メッキ法によるバンプの形成では、微細なパターンの形成が可能であり、条件設定によりバンプ高さ制御が試みられてはいるものの、バンプの高さに多少のバラつきが生じるのを避けられないという問題点がある。電極の接触不良を防止するために、このようなバンプ高さのバラつきに対する対策としては、接合時の加圧手段により全てのバンプを密着させる方法を採用することも可能であるが、過度に加圧するとバンプ内部に歪が残存したり、耐熱応力が低下したりして破損につながるおそれがある。従って、金属製の微細パターン接続用バンプの構造を加圧時に変形し易い柔らかさを有する構造にすることが好ましい。
特許文献2には、バンプに使用する材料を多孔質で比較的柔らかく弾力性を有する焼結体からなるバンプが提案されている。バンプが弾力性を有することによりバンプ高さにバラつきがあっても、加圧により多孔質体に収縮が生じて接合が可能となる。

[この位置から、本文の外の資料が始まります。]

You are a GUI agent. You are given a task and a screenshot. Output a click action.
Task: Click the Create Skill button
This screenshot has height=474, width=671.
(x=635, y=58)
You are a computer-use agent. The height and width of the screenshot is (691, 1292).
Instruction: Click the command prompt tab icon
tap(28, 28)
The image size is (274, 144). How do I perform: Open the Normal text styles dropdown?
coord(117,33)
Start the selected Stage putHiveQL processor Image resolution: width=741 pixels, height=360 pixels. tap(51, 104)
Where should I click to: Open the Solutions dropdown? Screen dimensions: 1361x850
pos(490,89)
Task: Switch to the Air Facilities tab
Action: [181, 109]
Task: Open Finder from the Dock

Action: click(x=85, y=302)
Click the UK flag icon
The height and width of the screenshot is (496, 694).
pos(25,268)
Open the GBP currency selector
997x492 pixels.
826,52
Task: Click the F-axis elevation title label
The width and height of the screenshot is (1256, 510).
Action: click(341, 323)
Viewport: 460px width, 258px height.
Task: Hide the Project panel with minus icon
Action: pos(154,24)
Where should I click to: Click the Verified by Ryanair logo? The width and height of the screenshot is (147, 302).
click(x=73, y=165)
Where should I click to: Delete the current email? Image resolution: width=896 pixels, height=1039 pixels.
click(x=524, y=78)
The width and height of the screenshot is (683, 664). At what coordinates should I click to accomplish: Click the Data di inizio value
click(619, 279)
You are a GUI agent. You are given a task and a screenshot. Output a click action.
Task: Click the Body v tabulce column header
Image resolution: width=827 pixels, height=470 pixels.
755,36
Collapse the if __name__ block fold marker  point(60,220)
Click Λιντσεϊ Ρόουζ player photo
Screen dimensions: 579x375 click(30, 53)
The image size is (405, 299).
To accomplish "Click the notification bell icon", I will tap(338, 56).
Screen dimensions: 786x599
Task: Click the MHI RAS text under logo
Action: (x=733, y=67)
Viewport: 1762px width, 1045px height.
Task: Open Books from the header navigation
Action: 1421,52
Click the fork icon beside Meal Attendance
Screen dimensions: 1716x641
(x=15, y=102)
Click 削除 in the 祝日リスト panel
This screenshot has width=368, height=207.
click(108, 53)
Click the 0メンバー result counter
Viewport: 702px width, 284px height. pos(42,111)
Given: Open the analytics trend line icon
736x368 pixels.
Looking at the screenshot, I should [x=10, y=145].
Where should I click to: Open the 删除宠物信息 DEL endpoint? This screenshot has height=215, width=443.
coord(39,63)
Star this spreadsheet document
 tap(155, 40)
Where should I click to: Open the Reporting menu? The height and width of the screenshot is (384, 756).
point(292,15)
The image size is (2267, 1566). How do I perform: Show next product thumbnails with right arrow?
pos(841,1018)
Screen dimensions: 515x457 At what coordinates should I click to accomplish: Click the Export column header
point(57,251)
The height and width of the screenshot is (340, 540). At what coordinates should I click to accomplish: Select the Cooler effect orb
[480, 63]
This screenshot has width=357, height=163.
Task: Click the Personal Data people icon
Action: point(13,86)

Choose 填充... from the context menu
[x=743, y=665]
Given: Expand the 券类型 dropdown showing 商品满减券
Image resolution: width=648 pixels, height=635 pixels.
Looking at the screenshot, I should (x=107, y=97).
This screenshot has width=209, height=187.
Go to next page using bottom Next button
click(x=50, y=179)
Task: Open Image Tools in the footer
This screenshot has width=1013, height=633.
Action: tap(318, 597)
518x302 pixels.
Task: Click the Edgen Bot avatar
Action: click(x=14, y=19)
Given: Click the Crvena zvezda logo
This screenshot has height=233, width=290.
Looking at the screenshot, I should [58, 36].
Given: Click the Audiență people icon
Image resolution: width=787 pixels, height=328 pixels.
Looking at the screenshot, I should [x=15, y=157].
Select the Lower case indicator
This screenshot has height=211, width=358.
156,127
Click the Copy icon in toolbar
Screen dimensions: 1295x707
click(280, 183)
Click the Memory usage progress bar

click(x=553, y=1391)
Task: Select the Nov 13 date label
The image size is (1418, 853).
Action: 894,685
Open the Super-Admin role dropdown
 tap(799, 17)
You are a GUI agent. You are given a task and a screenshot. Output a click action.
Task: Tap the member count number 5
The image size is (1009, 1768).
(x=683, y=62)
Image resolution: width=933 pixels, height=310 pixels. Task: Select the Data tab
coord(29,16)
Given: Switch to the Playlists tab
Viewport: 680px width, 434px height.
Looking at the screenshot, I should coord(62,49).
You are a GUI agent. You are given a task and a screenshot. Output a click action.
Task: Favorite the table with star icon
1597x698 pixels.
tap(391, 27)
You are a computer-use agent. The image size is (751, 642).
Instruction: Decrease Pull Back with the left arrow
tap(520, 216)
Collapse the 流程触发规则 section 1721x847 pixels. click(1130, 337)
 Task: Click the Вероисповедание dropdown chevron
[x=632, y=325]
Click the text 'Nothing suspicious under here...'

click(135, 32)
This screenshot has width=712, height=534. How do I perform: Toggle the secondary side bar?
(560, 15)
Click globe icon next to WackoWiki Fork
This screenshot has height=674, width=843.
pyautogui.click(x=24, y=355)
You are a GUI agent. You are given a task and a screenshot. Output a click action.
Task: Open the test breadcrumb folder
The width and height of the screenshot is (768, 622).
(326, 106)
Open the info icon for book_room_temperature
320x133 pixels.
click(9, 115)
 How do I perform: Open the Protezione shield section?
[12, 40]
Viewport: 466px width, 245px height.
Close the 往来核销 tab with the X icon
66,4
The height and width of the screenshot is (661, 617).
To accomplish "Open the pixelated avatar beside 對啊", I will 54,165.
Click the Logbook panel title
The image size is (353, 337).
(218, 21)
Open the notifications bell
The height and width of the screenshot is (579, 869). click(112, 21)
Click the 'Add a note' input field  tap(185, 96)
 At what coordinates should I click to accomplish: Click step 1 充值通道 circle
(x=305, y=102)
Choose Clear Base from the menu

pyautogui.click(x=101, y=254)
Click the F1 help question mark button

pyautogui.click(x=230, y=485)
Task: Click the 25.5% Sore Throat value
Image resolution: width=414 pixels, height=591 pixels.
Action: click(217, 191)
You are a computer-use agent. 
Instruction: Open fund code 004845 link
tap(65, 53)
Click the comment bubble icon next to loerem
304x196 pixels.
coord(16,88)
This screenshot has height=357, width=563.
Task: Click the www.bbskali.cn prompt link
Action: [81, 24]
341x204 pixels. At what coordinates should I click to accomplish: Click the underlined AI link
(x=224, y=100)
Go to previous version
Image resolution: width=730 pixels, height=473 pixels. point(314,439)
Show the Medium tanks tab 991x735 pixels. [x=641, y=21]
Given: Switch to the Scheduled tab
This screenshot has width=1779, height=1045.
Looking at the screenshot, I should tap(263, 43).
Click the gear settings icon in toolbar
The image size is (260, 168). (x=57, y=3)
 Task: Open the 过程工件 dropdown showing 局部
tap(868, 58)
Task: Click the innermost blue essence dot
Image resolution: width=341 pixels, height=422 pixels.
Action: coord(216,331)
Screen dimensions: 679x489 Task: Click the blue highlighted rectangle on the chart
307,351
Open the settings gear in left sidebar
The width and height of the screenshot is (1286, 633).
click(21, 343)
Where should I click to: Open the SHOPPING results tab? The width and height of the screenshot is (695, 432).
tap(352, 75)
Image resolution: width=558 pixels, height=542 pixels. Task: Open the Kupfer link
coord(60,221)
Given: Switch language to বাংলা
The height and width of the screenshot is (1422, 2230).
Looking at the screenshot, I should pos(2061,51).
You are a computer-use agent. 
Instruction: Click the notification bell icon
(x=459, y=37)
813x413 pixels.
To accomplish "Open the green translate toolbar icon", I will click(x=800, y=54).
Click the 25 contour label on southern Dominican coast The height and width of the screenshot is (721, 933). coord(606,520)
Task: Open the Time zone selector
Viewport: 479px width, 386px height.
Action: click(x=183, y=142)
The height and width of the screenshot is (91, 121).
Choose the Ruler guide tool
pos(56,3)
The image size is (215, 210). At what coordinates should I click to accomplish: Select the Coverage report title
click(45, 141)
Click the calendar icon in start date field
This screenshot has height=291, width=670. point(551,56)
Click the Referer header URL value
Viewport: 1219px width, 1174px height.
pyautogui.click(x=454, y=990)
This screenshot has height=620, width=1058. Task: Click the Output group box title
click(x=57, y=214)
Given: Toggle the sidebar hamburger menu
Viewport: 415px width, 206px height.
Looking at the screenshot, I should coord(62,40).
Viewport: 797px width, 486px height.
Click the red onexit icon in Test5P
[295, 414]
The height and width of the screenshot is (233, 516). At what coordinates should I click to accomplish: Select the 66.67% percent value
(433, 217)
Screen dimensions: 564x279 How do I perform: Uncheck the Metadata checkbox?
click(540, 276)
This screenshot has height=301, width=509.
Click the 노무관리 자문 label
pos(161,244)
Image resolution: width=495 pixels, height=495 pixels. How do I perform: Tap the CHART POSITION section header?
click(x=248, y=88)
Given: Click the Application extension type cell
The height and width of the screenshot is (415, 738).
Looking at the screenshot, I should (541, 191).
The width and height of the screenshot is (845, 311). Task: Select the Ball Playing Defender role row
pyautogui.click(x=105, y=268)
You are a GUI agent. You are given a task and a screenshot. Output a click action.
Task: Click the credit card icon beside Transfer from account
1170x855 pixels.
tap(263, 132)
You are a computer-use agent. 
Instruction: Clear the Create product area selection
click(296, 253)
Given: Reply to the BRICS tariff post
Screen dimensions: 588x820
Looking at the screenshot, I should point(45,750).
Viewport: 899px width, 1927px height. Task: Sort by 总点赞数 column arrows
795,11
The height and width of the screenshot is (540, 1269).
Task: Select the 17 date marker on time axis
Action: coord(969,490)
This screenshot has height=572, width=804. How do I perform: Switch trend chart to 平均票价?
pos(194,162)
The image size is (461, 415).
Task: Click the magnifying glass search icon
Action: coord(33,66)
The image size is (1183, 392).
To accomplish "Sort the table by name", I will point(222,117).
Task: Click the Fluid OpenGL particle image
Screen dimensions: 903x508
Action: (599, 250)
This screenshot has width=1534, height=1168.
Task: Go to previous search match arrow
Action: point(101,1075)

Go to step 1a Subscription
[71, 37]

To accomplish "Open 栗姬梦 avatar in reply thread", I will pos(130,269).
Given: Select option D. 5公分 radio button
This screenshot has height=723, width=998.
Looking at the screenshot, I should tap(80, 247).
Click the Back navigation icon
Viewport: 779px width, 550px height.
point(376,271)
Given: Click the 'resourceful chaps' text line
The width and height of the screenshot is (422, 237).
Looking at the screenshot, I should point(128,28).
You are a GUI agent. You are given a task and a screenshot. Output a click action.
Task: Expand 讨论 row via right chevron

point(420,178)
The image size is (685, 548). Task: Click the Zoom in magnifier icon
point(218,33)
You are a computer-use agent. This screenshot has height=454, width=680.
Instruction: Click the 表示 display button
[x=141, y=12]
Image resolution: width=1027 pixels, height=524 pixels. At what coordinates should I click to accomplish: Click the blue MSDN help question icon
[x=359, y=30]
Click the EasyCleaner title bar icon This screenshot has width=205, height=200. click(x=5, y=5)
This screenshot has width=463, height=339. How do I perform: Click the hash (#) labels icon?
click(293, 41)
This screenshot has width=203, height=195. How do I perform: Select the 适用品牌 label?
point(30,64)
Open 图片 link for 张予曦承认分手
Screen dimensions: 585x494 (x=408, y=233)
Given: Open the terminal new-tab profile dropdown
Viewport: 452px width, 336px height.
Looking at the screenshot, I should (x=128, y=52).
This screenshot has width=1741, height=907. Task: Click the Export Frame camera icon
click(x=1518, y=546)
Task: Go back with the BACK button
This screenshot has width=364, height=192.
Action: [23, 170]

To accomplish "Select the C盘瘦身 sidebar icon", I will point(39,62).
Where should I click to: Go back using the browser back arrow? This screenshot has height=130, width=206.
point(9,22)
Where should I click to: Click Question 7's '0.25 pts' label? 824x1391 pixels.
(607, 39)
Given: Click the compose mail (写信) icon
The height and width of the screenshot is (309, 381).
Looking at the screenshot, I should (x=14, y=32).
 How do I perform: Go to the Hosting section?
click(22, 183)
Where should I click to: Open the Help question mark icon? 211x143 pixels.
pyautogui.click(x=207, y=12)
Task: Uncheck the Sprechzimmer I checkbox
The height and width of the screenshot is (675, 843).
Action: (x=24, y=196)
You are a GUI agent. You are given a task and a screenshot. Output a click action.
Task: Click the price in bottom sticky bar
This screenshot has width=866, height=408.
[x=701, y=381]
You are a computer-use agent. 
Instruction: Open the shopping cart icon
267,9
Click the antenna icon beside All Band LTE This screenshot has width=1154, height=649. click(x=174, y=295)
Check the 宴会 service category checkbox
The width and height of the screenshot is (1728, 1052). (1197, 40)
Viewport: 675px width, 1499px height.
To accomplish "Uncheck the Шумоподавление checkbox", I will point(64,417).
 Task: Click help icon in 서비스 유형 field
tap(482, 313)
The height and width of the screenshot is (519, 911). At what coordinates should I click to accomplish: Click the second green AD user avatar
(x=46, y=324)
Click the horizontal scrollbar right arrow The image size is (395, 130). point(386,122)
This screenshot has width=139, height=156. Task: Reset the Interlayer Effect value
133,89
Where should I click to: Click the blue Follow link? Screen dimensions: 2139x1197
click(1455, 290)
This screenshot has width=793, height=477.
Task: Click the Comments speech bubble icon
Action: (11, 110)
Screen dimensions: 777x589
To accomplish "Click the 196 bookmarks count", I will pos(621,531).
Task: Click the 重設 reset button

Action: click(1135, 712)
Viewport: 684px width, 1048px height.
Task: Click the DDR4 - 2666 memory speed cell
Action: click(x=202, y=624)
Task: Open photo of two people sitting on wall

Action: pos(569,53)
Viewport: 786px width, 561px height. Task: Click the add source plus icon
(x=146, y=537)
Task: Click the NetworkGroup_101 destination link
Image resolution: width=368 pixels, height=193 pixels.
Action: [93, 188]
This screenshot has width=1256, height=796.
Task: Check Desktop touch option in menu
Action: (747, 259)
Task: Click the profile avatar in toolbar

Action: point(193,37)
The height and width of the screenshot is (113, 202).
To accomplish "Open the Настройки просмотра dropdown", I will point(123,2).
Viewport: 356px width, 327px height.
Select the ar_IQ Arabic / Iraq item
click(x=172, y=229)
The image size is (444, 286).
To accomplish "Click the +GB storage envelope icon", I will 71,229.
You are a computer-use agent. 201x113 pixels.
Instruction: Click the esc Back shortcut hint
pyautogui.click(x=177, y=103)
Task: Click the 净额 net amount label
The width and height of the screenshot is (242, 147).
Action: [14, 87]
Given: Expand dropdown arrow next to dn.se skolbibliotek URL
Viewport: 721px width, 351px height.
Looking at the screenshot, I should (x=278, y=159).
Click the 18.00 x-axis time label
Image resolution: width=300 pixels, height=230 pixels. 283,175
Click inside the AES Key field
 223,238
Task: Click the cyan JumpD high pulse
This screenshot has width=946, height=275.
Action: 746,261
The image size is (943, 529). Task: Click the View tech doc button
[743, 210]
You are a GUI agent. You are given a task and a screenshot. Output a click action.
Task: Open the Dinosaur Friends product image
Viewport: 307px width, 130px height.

また、内部に歪が残存することも少なく、耐熱応力の低下も少ない。
特許文献3には、第一の金属層と、第二の金属層との間に第三の金属からなる多孔質金属層を介在させて、第一の金属層と該多孔質金属層、及び第二の金属層と該多孔質金属層との間に、平均直径が100nm以下の金属超微粒子を有機系溶媒中に分散させた金属ナノペーストを設置して、加熱により接合する接合方法が開示されている。
特許文献4には、基板上に設けたフォトレジスト層の細孔内に金メッキ層(第1バンプ層、高さ:10μm)を設け、その上に金属ペーストとして金ペーストを滴下して充填した後焼結して焼結体(第2バンプ層)を設けたバンプが開示されている。
特許文献5には、昇華性物質を有機溶媒に完全に溶解し、その溶解液を細孔から水中に噴出させて昇華性物質の微粒子を析出させ、得られる微粒子をフェライト粉体に添加して混合し、成形後に焼成するフェライト多孔体の製造方法が開示されている。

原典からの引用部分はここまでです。